> _ASSIGNED TASK_:
Skip the pictures. Output only the lines below starting at the line with "Given: Set watchdog timer to Выкл." and ending at the line with "Given: Switch to the Punch Tool tab", both ends included, exactly as they are.

[Extracted records]
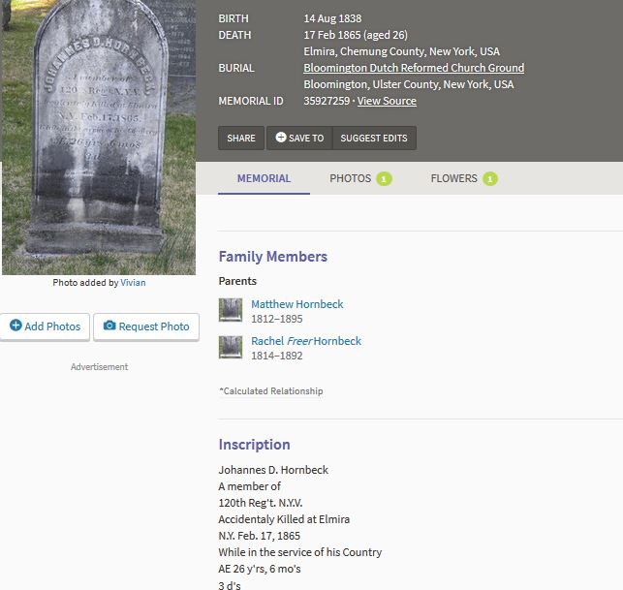Open Rachel Freer Hornbeck's thumbnail photo
The image size is (623, 590).
pyautogui.click(x=231, y=347)
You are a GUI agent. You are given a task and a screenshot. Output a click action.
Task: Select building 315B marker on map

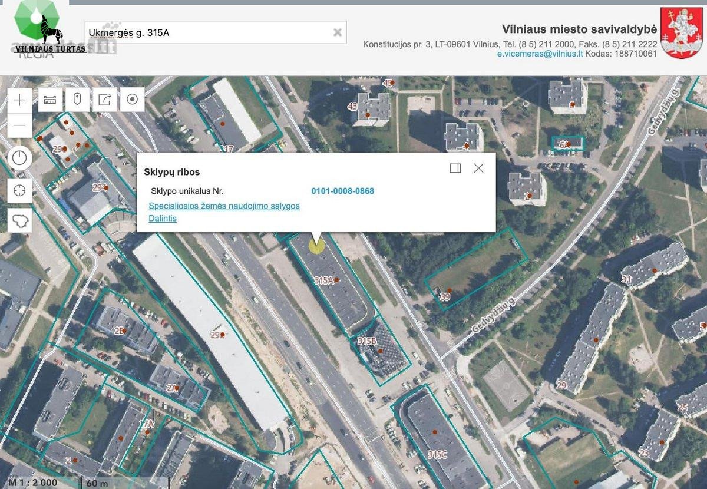pos(381,351)
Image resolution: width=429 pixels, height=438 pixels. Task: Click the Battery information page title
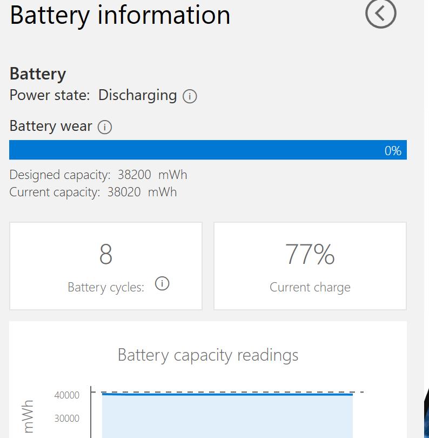click(x=120, y=15)
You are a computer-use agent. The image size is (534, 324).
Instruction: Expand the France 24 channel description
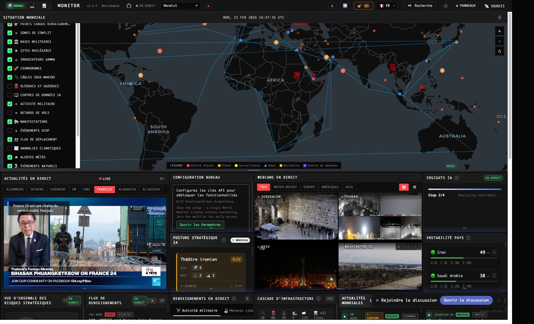[66, 208]
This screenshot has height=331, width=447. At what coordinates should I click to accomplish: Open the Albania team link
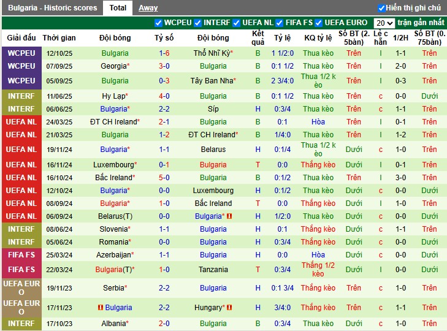114,324
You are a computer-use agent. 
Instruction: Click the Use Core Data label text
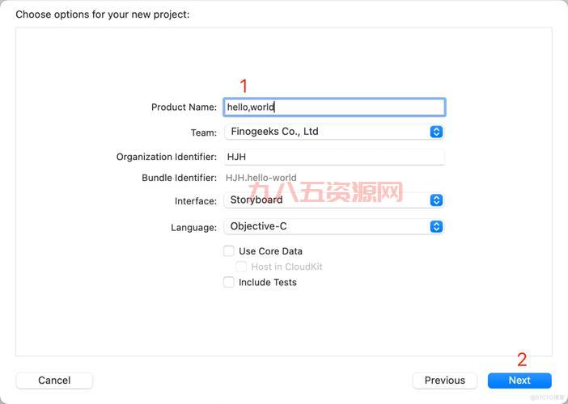click(x=270, y=251)
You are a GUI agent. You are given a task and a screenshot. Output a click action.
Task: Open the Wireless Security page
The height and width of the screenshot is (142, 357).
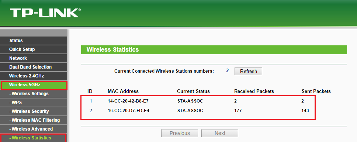coord(34,111)
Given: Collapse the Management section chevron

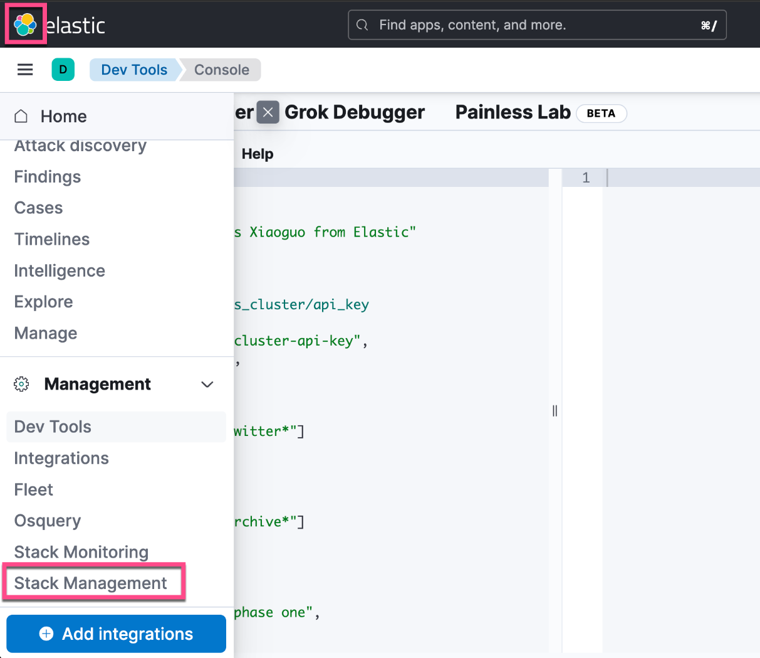Looking at the screenshot, I should [x=207, y=384].
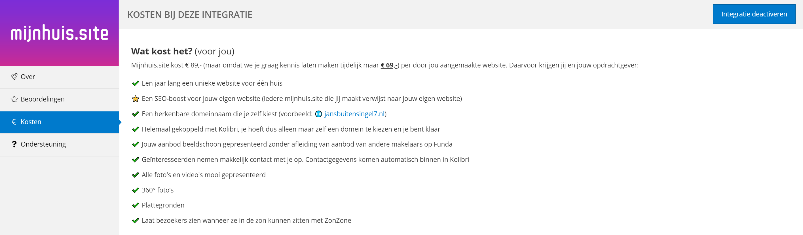Click the green checkmark beside Plattegronden
Viewport: 803px width, 235px height.
(135, 205)
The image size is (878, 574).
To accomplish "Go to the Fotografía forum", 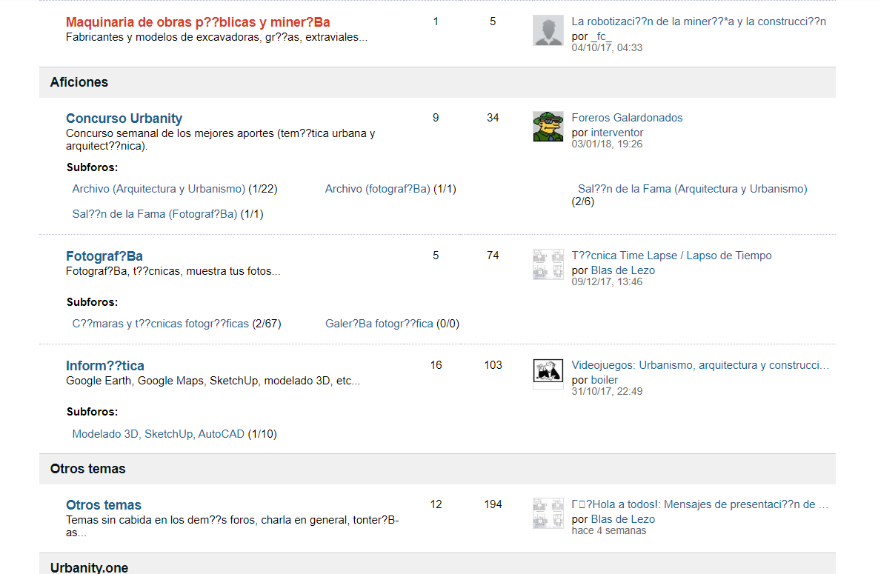I will coord(104,256).
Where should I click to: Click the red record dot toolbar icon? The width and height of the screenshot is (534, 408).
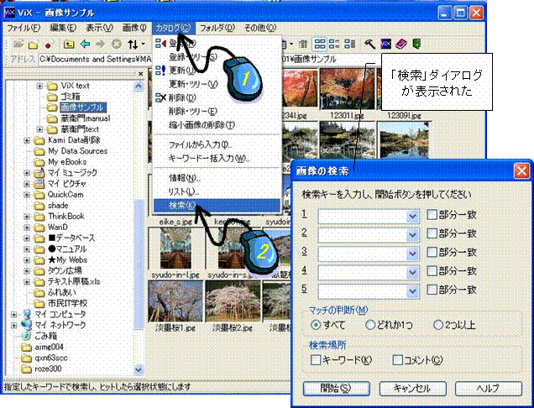(50, 43)
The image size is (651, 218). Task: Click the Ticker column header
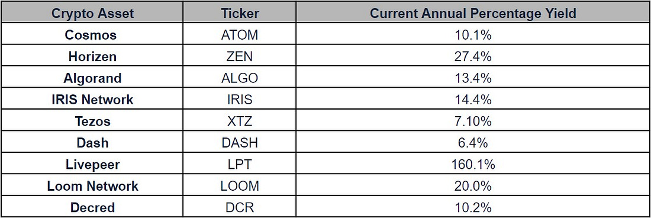pyautogui.click(x=240, y=13)
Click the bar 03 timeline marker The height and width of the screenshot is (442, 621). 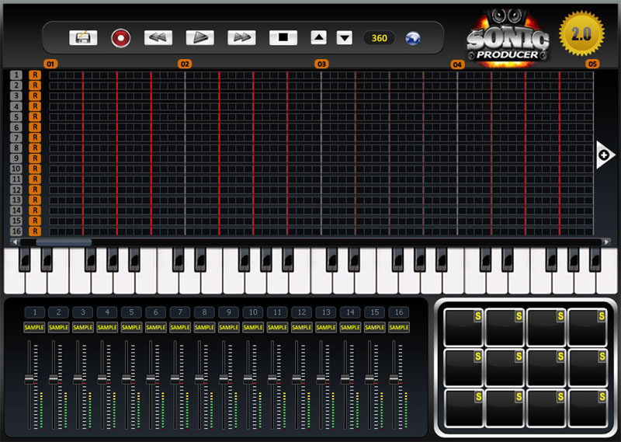pos(321,64)
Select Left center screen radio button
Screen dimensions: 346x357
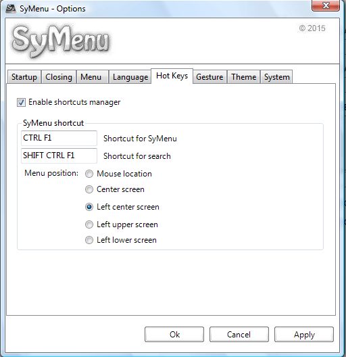89,207
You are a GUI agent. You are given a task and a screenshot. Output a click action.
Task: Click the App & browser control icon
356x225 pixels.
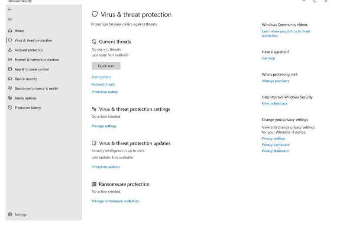[10, 69]
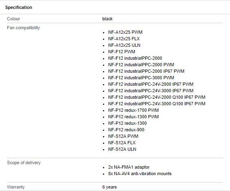Select the 2x NA-FMA1 adaptor item

[129, 167]
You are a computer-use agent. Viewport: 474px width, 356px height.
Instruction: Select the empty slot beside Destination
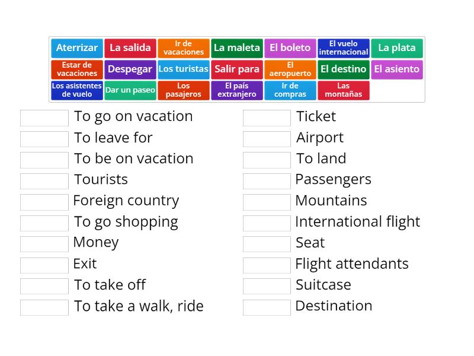266,307
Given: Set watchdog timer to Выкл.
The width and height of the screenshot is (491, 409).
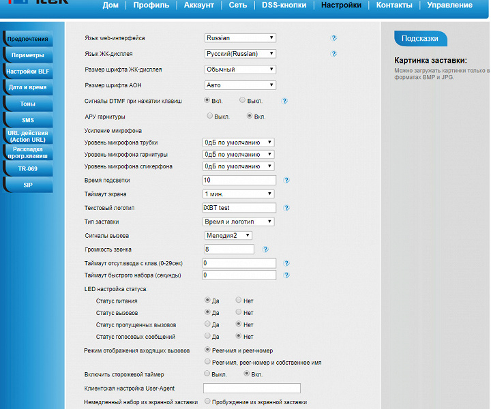Looking at the screenshot, I should (207, 374).
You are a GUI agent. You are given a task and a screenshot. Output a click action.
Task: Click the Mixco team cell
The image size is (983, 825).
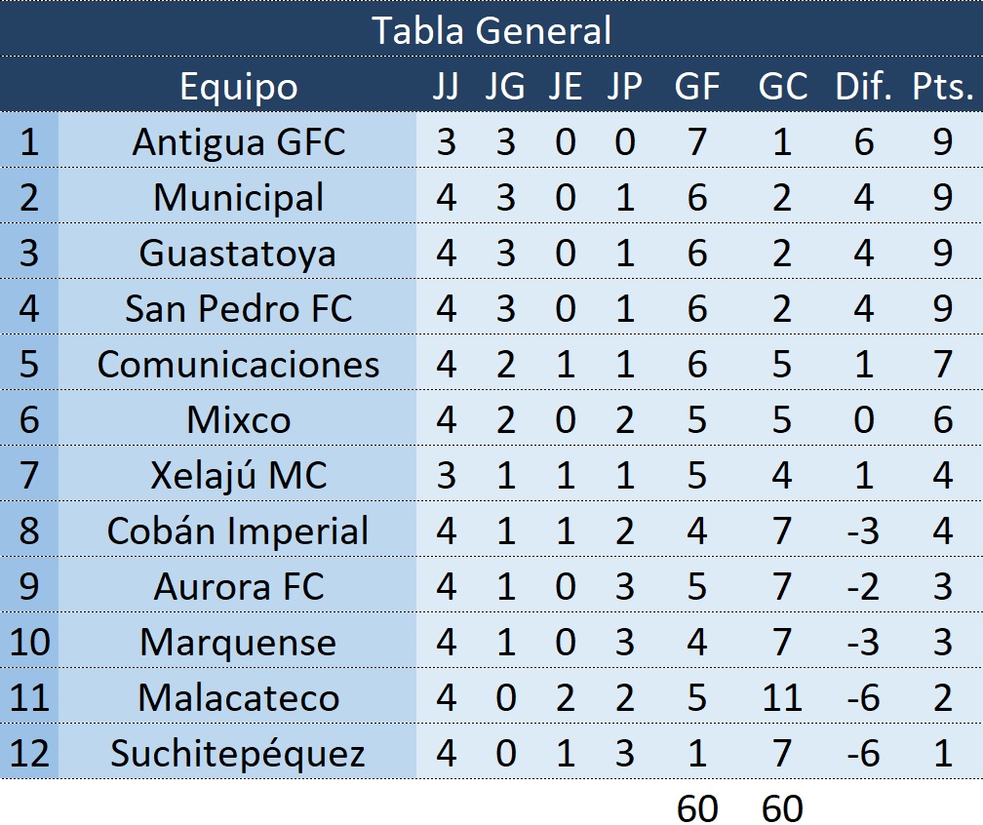pos(238,418)
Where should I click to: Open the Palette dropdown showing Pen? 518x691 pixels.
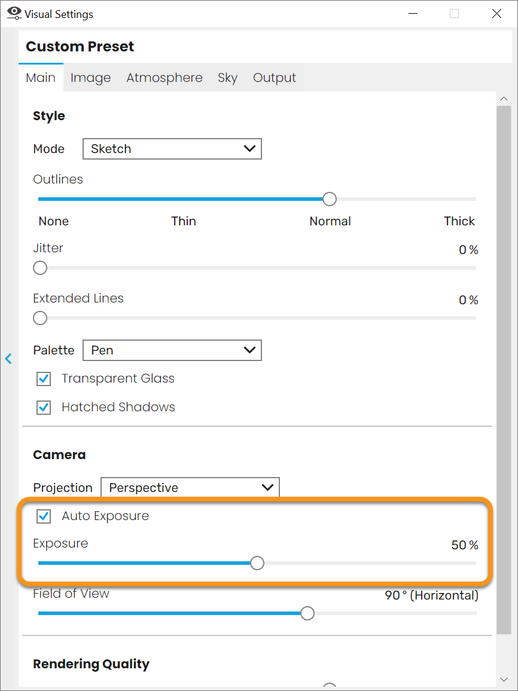[x=172, y=350]
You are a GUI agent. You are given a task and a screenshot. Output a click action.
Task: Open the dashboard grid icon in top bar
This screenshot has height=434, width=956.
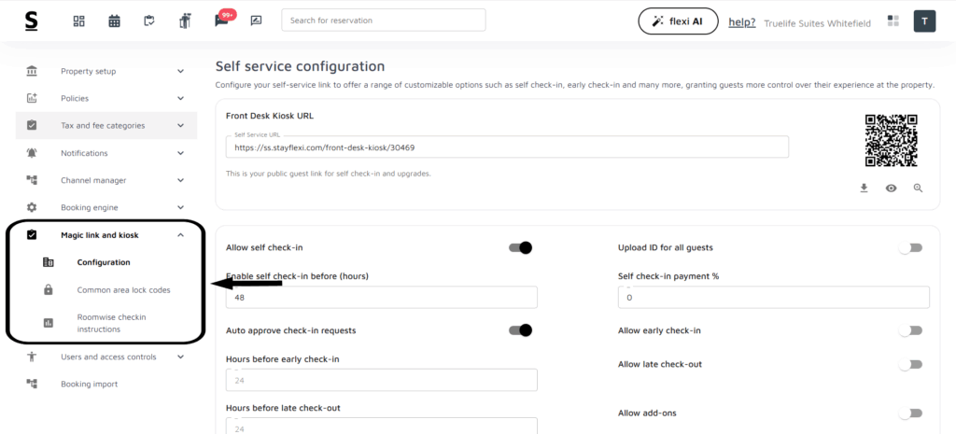coord(79,21)
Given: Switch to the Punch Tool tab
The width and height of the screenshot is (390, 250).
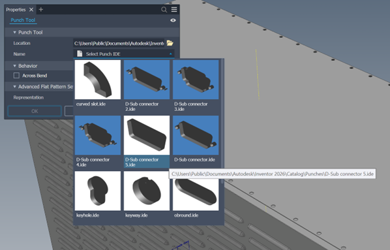Looking at the screenshot, I should [23, 20].
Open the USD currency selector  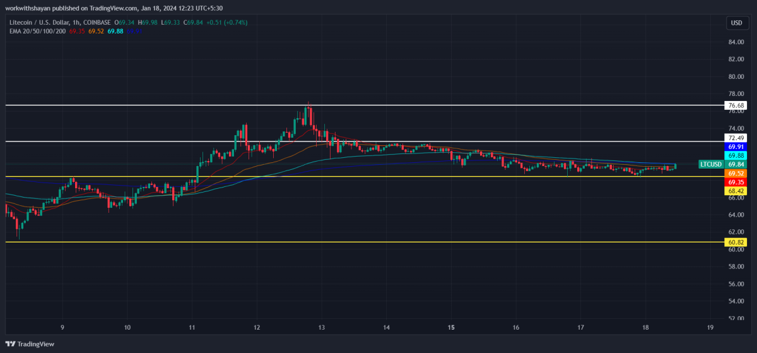(x=736, y=23)
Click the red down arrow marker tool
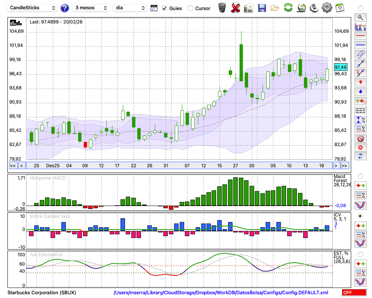The height and width of the screenshot is (298, 372). point(360,82)
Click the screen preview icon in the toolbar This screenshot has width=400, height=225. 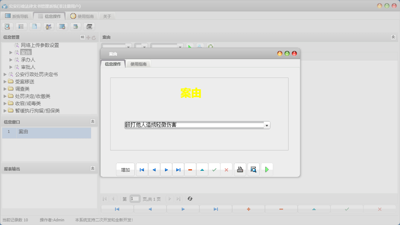coord(62,26)
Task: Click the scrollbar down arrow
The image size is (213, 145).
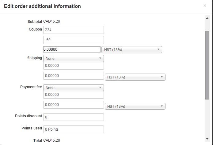Action: point(207,138)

> _ANSWER FOR THIS EXERCISE_:
Given: Set watchdog timer to Выкл.
The width and height of the screenshot is (491, 409).
Looking at the screenshot, I should (207, 374).
You are a GUI agent. You are given a task and a screenshot. Output a click action.
Task: Click the Mixco team cell
The image size is (983, 825).
pos(238,418)
Where should I click to: Open the Palette dropdown showing Pen? 518x691 pixels.
[x=172, y=350]
You are a GUI agent. You are given a task and a screenshot. Output a click action.
Task: Open the dashboard grid icon in top bar
This screenshot has height=434, width=956.
coord(79,21)
Given: Switch to the Punch Tool tab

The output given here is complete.